An end-to-end Guide on Converting Text to Speech and Speech to Text

Abhishek Jaiswal 22 Nov, 2022 • 5 min read

This article was published as a part of the Data Science Blogathon.

Hey Folks!

In this article, we are going to discuss Speech Recognition and its application of it by implementing a Speech to Text and Text to Speech Model with Python. Speech Recognition is also known as Speech Text conversion or simply Voice Recognition. This is the technique of making computers understand human language. Have you ever wondered how amazon’s Alexa apple’s Siri and google’s voice assistant talk to us and understand our language, this is done by Speech Recognition?

Table of Content

Basic Idea behind Speech Recognition
Implementing Speech2Text Model
Implementing the text2speech Model
Language Translation

INTRODUCTION

Speech Recognition is a very important task in NLP. Speech Recognition is the only medium to make computers understand our spoken speech. As we know computers can easily understand a written text by converting text into features (numerical features) by implementing various feature extraction techniques.

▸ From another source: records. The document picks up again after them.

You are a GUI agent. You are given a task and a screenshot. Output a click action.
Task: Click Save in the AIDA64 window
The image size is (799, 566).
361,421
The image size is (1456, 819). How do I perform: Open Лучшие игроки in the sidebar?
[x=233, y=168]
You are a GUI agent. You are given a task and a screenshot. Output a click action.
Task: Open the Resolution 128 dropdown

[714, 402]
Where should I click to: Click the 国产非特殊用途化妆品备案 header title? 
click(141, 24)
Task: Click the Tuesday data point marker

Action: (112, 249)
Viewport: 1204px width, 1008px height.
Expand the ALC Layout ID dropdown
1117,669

Here the idea is to convert spoken speech into text and then feed it to computers.

There are numerous applications of Speech Recognition some major applications are:

It is very useful for making projects for physically disabled people.
Designing a talking Bot
Language Translator using Speech
Offensive speech detection
Smart Gadgets working on voice commands
Military Equipment

Speech to Text Conversion

Nowadays interaction with computers and smart devices is tending towards the voice. Devices working on Voice Commands are quick effective and have to be smarter. Since machines can understand the text by applying some feature extraction techniques our goal is to convert any speech into a text.

Business Problem

We want to convert speech into text

Solution

there are various technologies available to perform speech to text but PyAudio provides a very easy and efficient implementation.

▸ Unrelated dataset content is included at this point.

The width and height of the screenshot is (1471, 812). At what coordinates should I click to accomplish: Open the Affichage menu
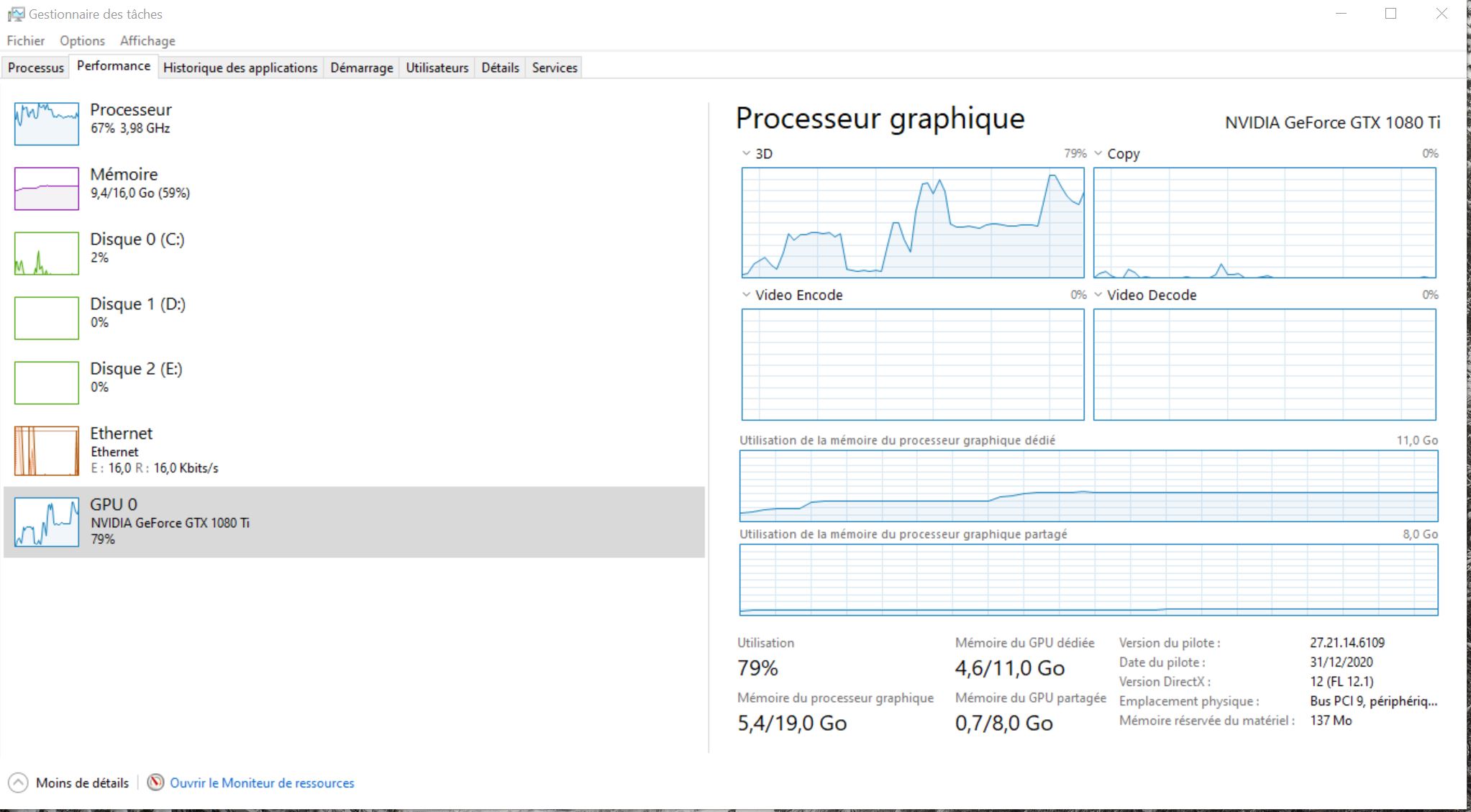(x=147, y=41)
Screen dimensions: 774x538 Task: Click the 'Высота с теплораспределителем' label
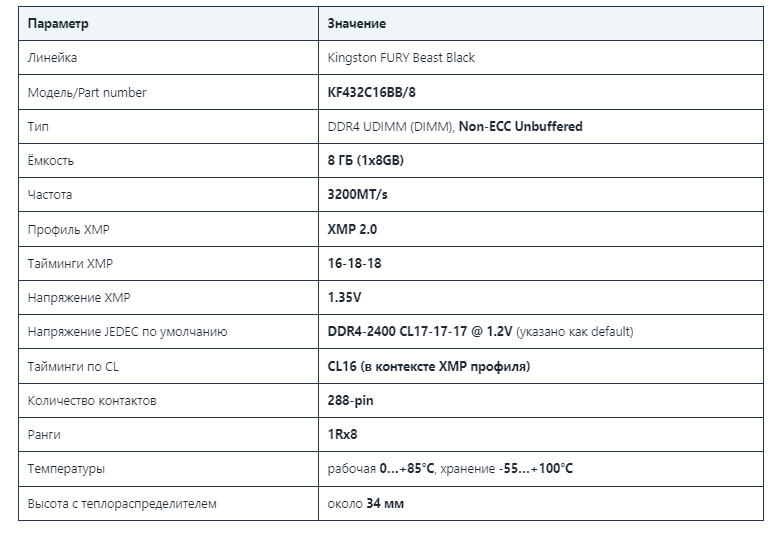tap(122, 503)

Implementation Using Python

installing libraries

!pip install SpeechRecognition 
!pip install PyAudio

# if pip install PyAudio throws error try:
!conda install pyaudio

PyAudio is used to record and play an audio file with Python. it enables the microphone with python

SpeechRecognition takes an AudioData instance and converts it into text. this works online using the Google Speech Recognition API.

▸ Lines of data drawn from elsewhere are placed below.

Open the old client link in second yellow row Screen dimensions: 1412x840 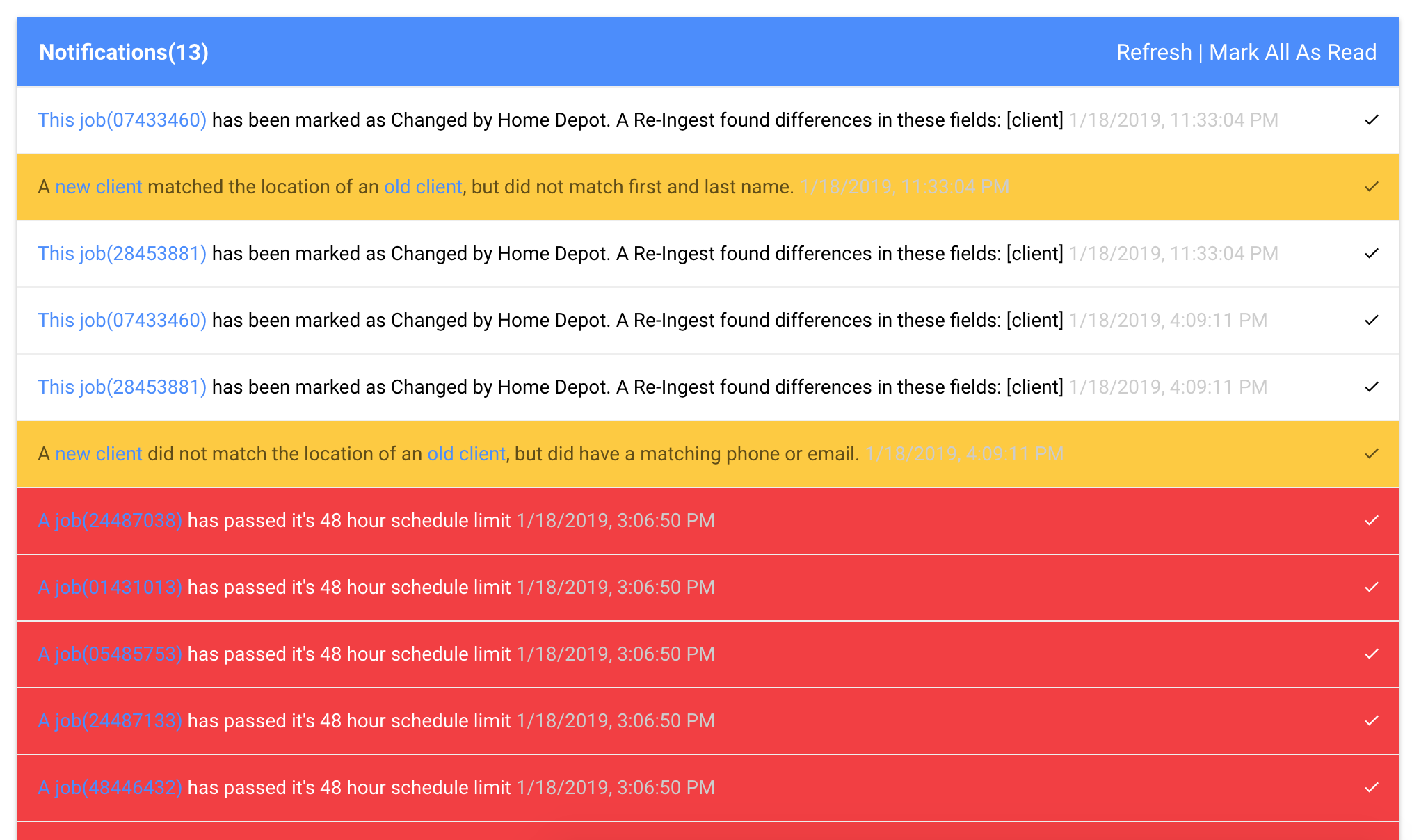pos(466,453)
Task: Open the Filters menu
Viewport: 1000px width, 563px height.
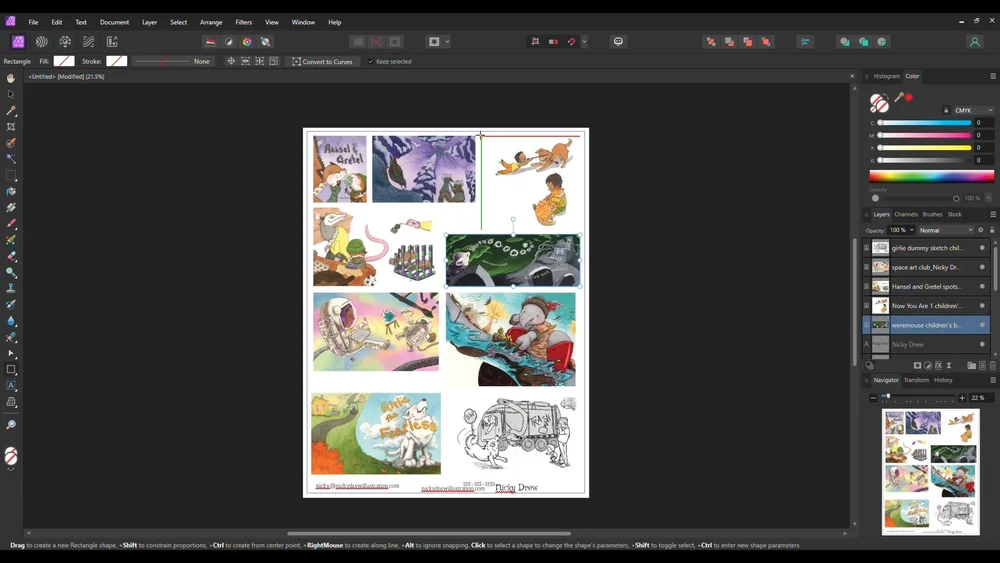Action: coord(243,22)
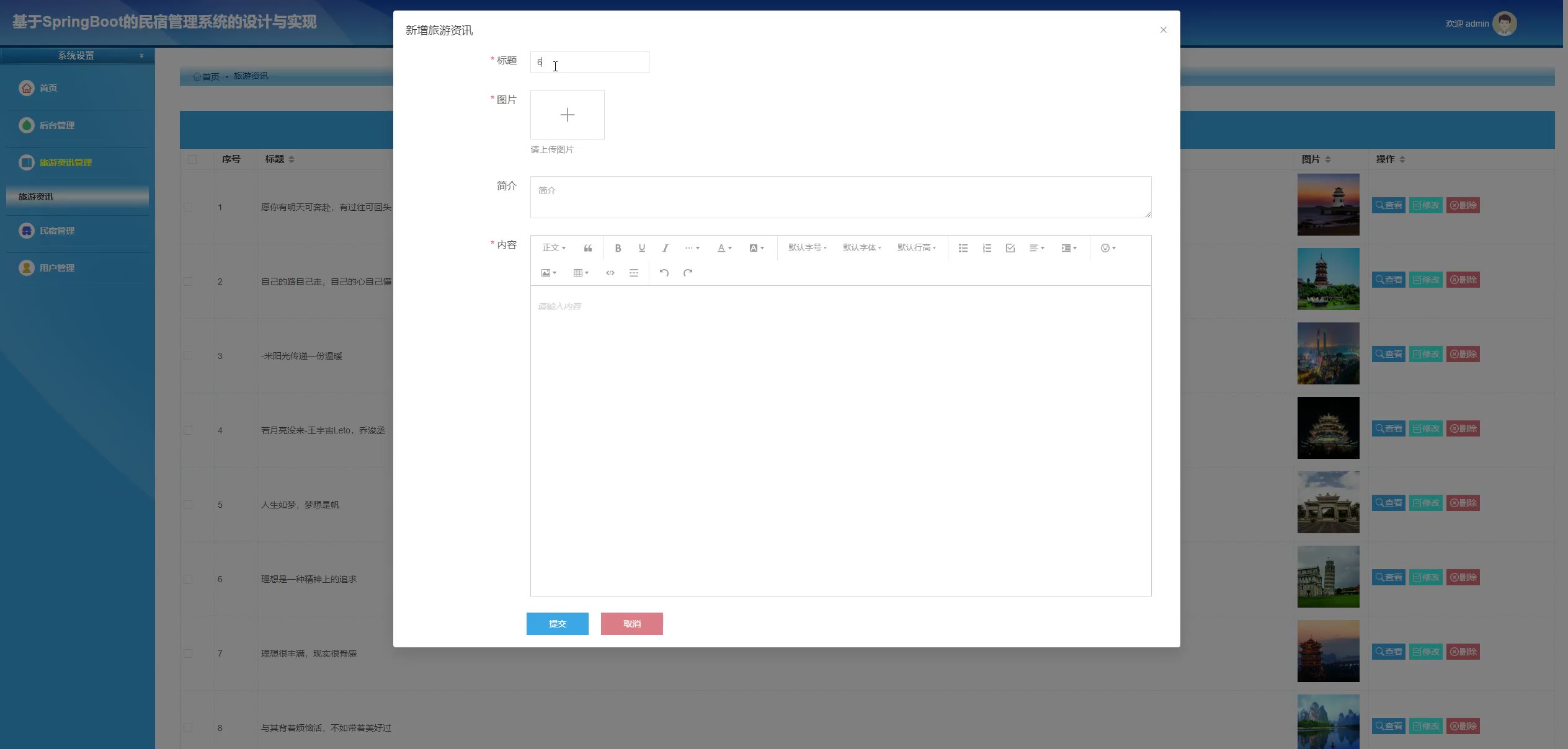Insert a bulleted list
The image size is (1568, 749).
coord(963,248)
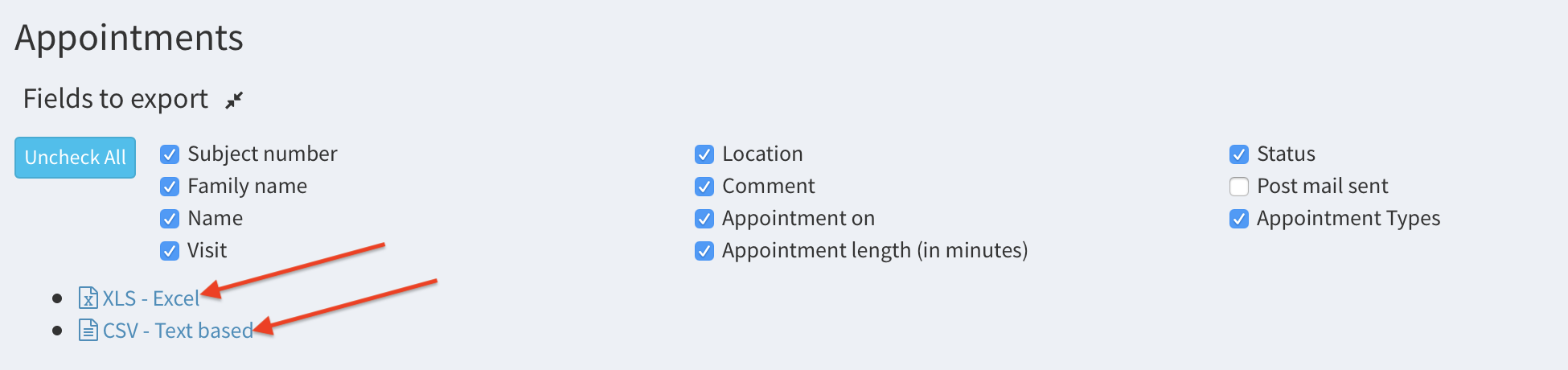Image resolution: width=1568 pixels, height=370 pixels.
Task: Disable Appointment length (in minutes) checkbox
Action: pos(704,251)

import speech_recognition as sr
r=sr.Recognizer()
with sr.Microphone() as source:
    print("Please say something")
    audio = r.listen(source)
    print("Time over, thanks")
try:
    print("You said: "+r.recognize_google(audio,language = 'en-US'));
except:
     pass

Output

Please say something
Time over, thanks 
you said: This is Speech Recognition done by NLP

sr.Recognizer() is a recognizer instance

recognizer_instance.recognize_google(audio_data,language = “en-US”)

We can switch the language we are speaking by changing parameters. the default language is set to ‘en-US’
If you want to recognize HINDI we need to change the language parameter only recognize_google(audio, language =’hi-IN’))

Text to Speech Recognition

TTS(Text to Speech) interface that allows the computer to read a text like a human. this is also called read-aloud technology.

In the real world, we can see numerous applications of the TTS system. this is widely used to make smart devices that can interact with humans.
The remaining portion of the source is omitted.